Catastrophic Forgetting

Catastrophic Forgetting, meanwhile, is just the forgetting experienced by a neural network of previously learnt concepts as it is trained sequentially on new concepts [1]. In other words, a model that knew a thing once "forgets" it upon learning something new.

Approaches to Continual Learning

There are a few main approaches to Continual Learning and we'll cover each in some detail below. The methods:
Let's start with the first!

Replay Methods

Do you remember taking practice tests before actual exams in school?
The principle of replay-based methods is to revisit previously acquired knowledge - yes, pretty much like how we recall lesson notes or check flash cards before a big test.
In replay-based approaches, we ensure that we store prior experiences. The samples might be random or selected to represent the features of the class. Alternatively, the creation (read generation) of examples has also been researched with the help of generative modeling.
Recently, replay or rehearsal based methods have gained popularity in the domain of Continual Learning. Let's look at CoPE : Continual Prototype Evolution: Learning Online from Non-Stationary Data Streams [4] accepted at ICCV 2021.
Figure 1 : Architecture for CoPE [4] - The learner updates network f_θ and prototypes p^y, ∀ y ∈ Y continually. The PPP-loss encourages inter-class variance (red arrows) and reduces intra-class variance (green arrows).
The paper proposed to utilize the concept of Representation Learning to represent the classes through a prototype.
As illustrated in the Figure 1, a single batch from the stream is processed. There are three components that comprise CoPE:
  1. Continual Evolution of the Prototypes: The authors elaborate that one possible drawback is that the chosen representatives might become irrelevant or stale as the representation space continuously changes. To overcome this challenge, they propose the online batch-wise updates with high momentum (selected manually in a similar fashion to how we select hyperparameters). This technique is also low on resource usage.
  2. PPP (Pseudo-Prototypical Proxy) Loss: This component is our answer to "How do we ensure that the prototypes are always relevant to what's being updated in our data stream?" The key idea is to consider the relationship between representations for a concept. The authors define an attractor P (c|x^c_i) and repellor set P_i(c|x^k_j) for each instance x_i^c in the batch is predicted as class c and instances x^k_j not being predicted as class c. Loss is defined by taking the negative log-likelihood and summing over all the instances.
    L = -1/|B| [\sum_{i} log P(c/x_i^c) + \sum_{i}\sum_{x^k_j} log(1 - P_i(c/x^k_j))]
  3. Balanced Replay: Coming back to where we started! Yes, after selecting the representatives and ensuring that they are always relevant, each class was given equal importance by dividing the memory equally. Equal amount of samples were stored for the classes and then the batches were sampled randomly from the buffer.
If you want to explore CoPE more checkout this presentation or the github link!

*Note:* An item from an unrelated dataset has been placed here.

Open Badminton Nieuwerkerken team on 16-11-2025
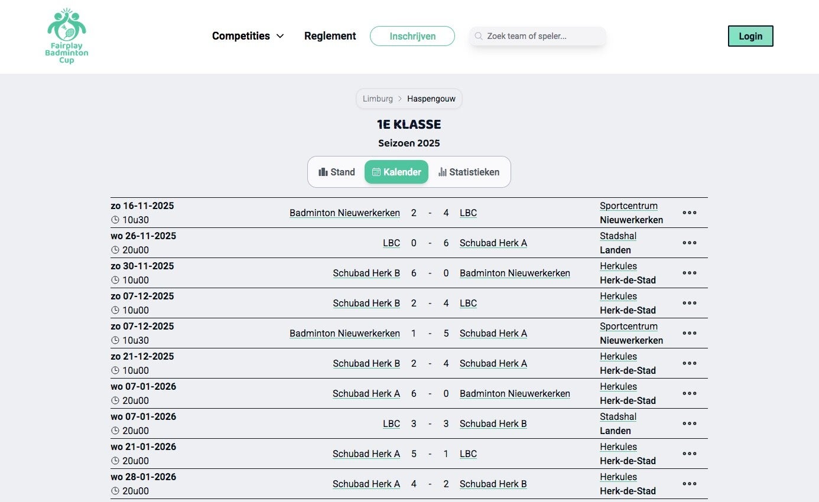pyautogui.click(x=345, y=213)
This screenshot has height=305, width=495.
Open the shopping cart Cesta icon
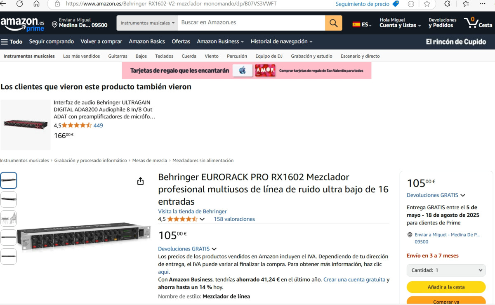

Regularization-Based Methods

Does it ring a bell? Yes! This is the same method we have been using to prevent overfitting of models to the datasets.
We can also use simple methods like Dropout and Early Stopping to avoid catastrophic forgetting as these methods help in dealing with changing weights. But we have an understanding that some weights are more important than the rest, so won't it be wise to store them to avoid forgetting?
The Elastic Weight Consolidation (EWC) approach [5] proposed by Kirkpatrick et al. (2017) uses a Fisher Information Matrix to estimate the importance of weights.
You can train a basic ANN on MNIST for a few epochs (we did it for 3 epochs for the results illustrated below) and then the same network is to be trained on another dataset (Fashion MNIST in this case) with EWC method.
We use the implementation of EWC from here.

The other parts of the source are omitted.